Mark Barrow, National Marketing Manager at Mirabilis expands on the current Construction & Engineering environment and the implications for the insurance industry.
Tony: When we talk about engineering insurance, what do we mean and what is included or excluded?
Mark: We don’t sell insurance, we sell the ability for development, which allows human activity. Those activities being; to learn, to work and to play. We use insurance to be able to achieve this.
As humans, we all want to have houses, roads, shopping centres, hospitals and schools. That is where engineering really comes in. This is what most people understand engineering to be, that we cover the construction works of civil society infrastructure. That includes government infrastructure, corporate infrastructure and private infrastructure, such as; houses, roads, dams, factories, warehouses, hospitals and the likes.
Besides that, what a lot of people don’t see, is the machinery and electronic equipment that is operating in these buildings. Then further afield in the mines, people are digging down into the earth, extracting all the natural ores and processing of those resources. The plant that is used to extract the ores or the natural resources is also covered under engineering insurance.
Tony: The broad spectrum means that there are a lot of risks that influenced this sector. Can you take us through a few of the factors that influence risk in this sector?
Mark: We cover the construction of buildings from the ground right up until a building is completed and the keys can be handed over.
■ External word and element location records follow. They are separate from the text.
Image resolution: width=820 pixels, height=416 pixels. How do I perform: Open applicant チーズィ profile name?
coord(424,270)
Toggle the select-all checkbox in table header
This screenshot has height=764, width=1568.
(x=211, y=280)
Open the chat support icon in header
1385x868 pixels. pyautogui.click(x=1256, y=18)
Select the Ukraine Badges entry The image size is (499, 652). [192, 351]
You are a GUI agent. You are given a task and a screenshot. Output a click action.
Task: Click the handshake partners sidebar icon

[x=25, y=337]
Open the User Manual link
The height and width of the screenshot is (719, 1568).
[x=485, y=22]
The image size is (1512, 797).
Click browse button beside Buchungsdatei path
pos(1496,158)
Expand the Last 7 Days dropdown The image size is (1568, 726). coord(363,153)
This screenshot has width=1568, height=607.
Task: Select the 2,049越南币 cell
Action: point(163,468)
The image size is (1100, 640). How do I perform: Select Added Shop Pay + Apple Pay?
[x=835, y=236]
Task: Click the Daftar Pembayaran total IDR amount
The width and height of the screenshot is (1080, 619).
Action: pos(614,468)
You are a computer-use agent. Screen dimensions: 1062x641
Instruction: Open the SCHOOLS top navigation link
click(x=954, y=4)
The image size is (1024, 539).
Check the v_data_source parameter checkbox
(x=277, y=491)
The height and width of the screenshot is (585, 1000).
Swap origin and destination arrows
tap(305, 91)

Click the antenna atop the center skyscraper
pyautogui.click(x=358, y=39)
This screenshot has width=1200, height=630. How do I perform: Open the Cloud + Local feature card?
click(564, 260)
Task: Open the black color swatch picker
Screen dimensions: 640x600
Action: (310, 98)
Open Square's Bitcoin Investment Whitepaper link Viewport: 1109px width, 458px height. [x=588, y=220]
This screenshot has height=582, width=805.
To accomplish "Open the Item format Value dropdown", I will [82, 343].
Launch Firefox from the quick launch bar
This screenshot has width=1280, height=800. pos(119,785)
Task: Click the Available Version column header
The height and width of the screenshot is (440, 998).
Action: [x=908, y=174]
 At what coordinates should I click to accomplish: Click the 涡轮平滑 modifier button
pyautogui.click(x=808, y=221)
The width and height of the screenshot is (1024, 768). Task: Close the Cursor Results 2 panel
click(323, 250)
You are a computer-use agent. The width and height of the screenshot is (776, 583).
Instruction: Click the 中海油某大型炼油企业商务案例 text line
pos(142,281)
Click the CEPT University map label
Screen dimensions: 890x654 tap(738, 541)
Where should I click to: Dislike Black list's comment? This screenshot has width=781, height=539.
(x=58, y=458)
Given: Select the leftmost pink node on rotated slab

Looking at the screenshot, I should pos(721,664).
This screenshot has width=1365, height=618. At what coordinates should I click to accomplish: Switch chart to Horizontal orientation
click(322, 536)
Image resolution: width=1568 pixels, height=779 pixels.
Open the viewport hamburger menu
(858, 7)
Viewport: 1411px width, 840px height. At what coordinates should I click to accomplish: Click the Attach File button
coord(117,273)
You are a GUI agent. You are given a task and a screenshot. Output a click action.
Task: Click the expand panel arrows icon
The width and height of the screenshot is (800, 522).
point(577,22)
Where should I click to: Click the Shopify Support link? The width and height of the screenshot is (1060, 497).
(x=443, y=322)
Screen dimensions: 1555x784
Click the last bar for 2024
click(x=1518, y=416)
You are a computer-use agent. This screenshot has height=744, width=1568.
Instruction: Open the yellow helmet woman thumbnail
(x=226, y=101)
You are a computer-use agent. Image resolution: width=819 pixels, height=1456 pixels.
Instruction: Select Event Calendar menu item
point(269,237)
As we have so many different scenarios that we insure, we do it on an All Risk basis as opposed to the basis of a defined risk as a standard fire insurance policy does.
The major risks that we cover are fire, natural elements, theft, accidental damages and your liabilities that come along with the construction and plant activities. We learn constantly from our claim’s experiences as to what the extent of our cover really is in an ever-evolving risk landscape as the cover is All Risk with several exclusion and perils that are possible today may not have existed or may not have been so likely a few years ago.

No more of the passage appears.